Obvious Choices
“So the Israelites examined their food, but they did not consult the LORD.” Joshua 9:14
The choice seemed obvious to Joshua and the Israelites. From the looks of things these people weren’t a threat and what they were offering sounded pretty good – a lifetime of servitude and no war. What they failed to recognize is that man’s heart is wicked and unless one is mastered by God then deception must always be suspected. The vow the Israelites make with the Gibeonites results in war anyway (see Joshua 10)
I wish I could say I consult with the Lord about decisions, but the reality is I more often pray after the decision has already been made seeking God’s grace and rescue from consequences I could not foresee.

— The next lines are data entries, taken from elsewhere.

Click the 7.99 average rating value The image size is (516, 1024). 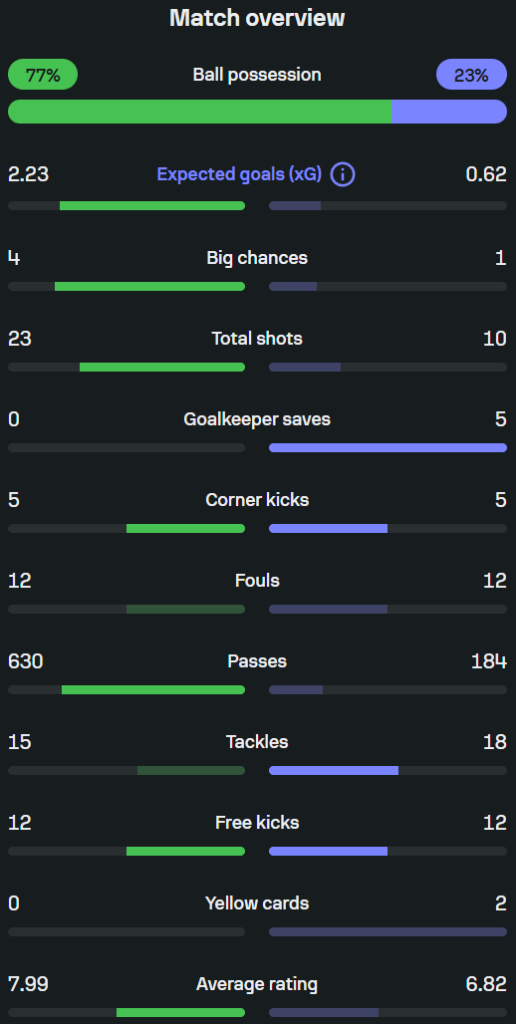click(x=28, y=984)
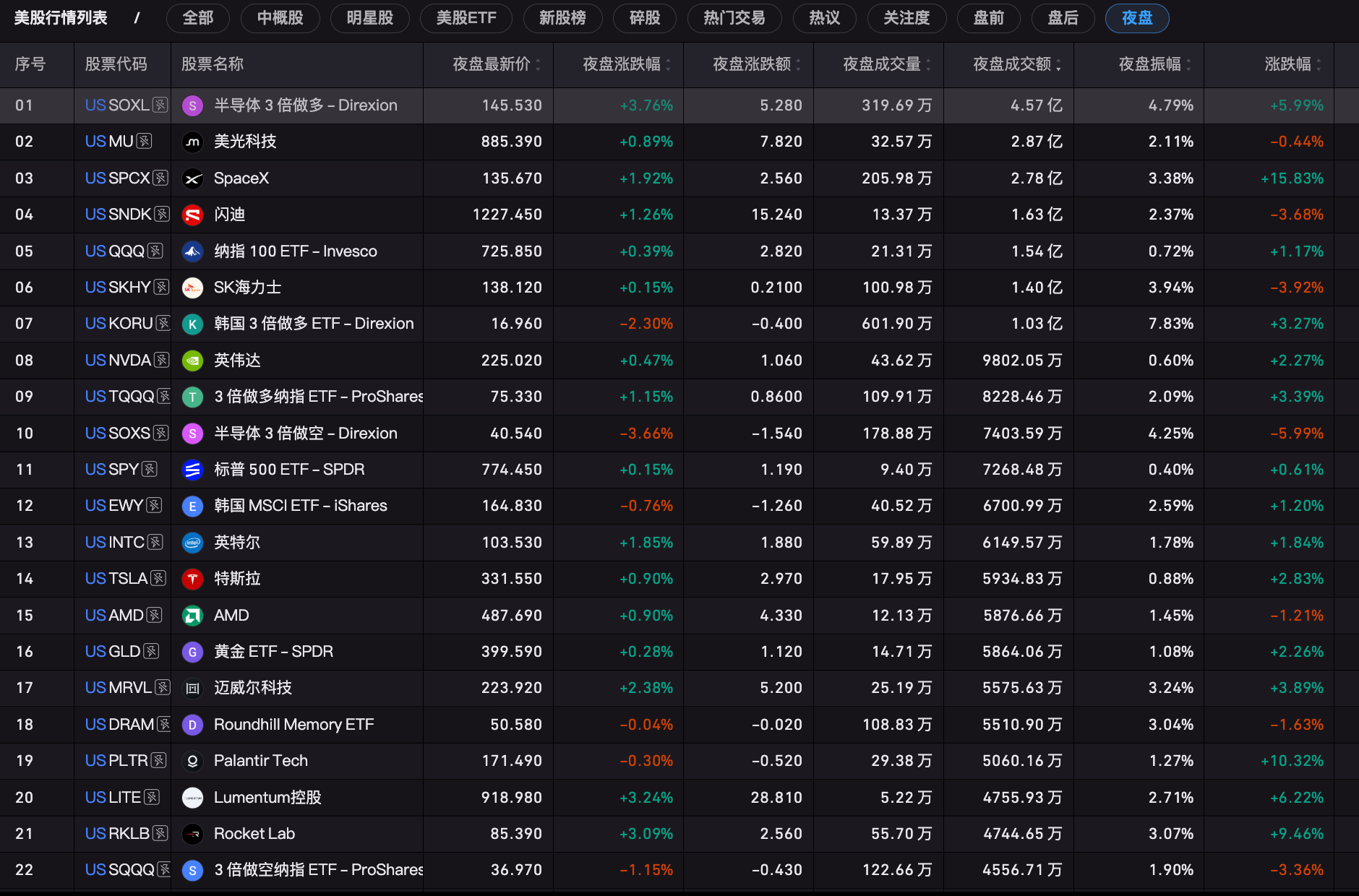This screenshot has width=1359, height=896.
Task: Open the USPLTR stock code link
Action: [x=116, y=761]
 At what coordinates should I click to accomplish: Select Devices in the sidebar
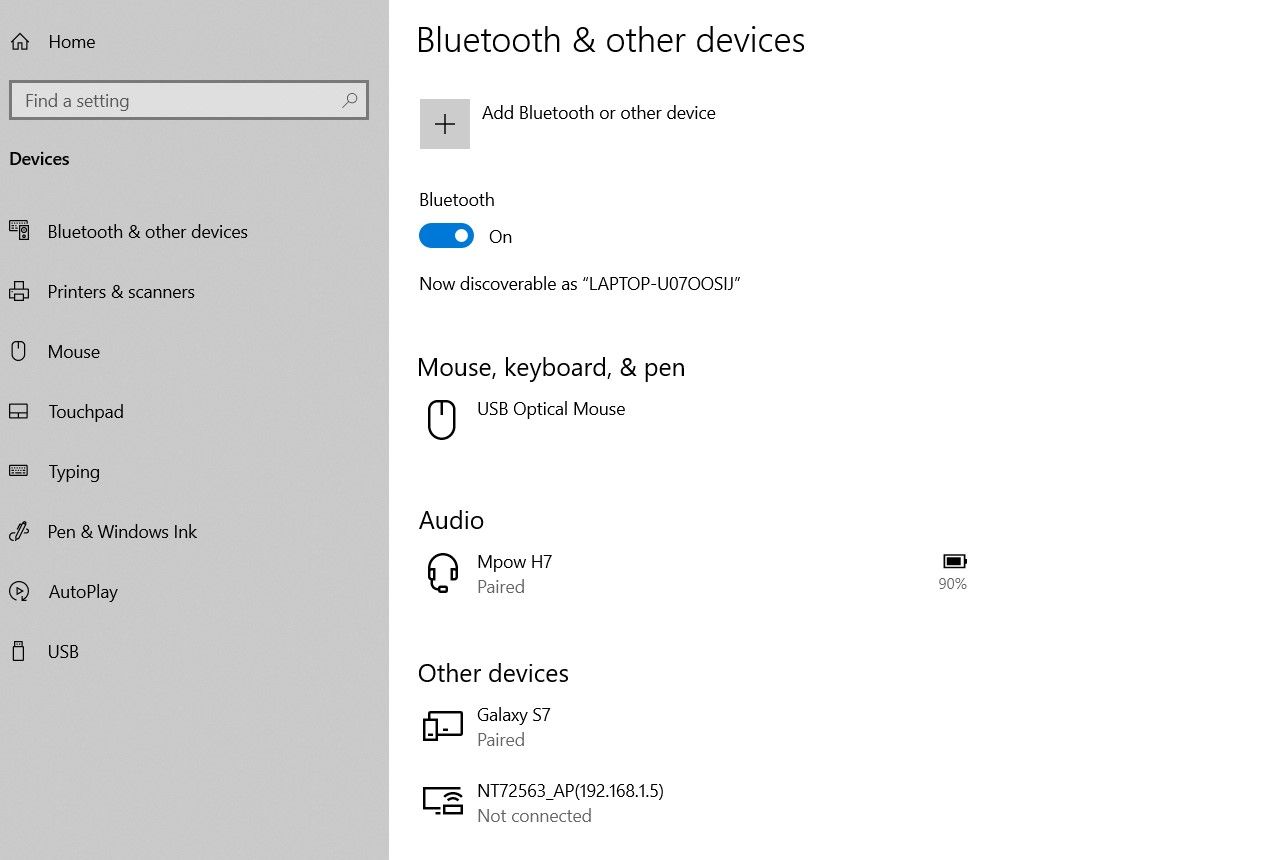point(39,158)

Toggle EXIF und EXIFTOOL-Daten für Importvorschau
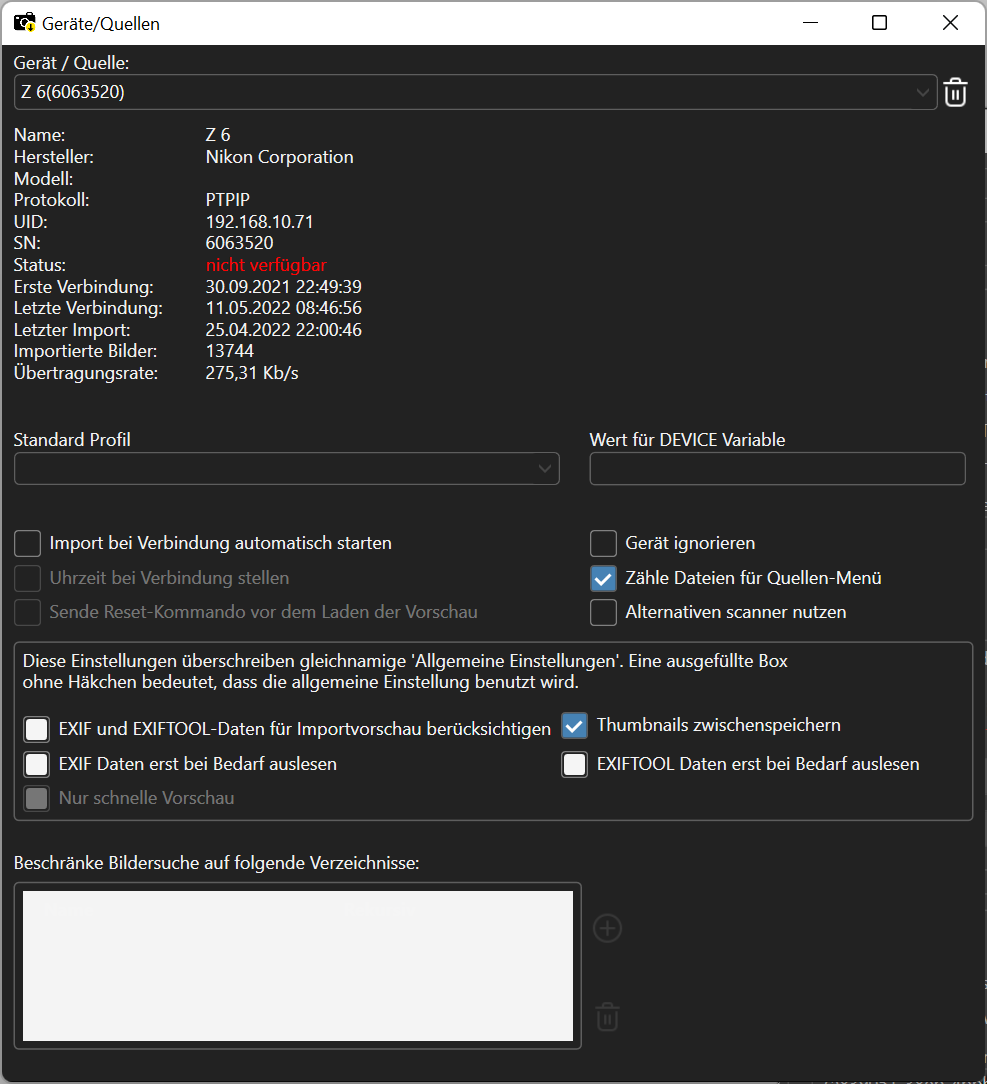point(37,729)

As our family swelled to eight we needed a new dining table if we were going to eat as a family. We looked everywhere, or so we thought. We just happened into a furniture store that will remain nameless where we thought we had found the solution. The choice seemed obvious. The result was disastrous and eventually evolved into my first use of the Better Business Bureau, which worked just like it should have. A solution was reached almost nine months later, only a month after involving the BBB. It consumed time we didn’t have, and resulted in a loss of peace every time we sat down to eat at the defective table. After reading this verse I wonder if the Lord might have steered us away from that choice.
Here’s the reality about what I believe or don’t believe:
1. I really don’t believe God will actually communicate with me about where I should go for lunch, whether or not I should buy a car, or do business with a particular furniture store, or how I should organize my calendar.
2. Nor do I believe that any of those small choices may have really big consequences.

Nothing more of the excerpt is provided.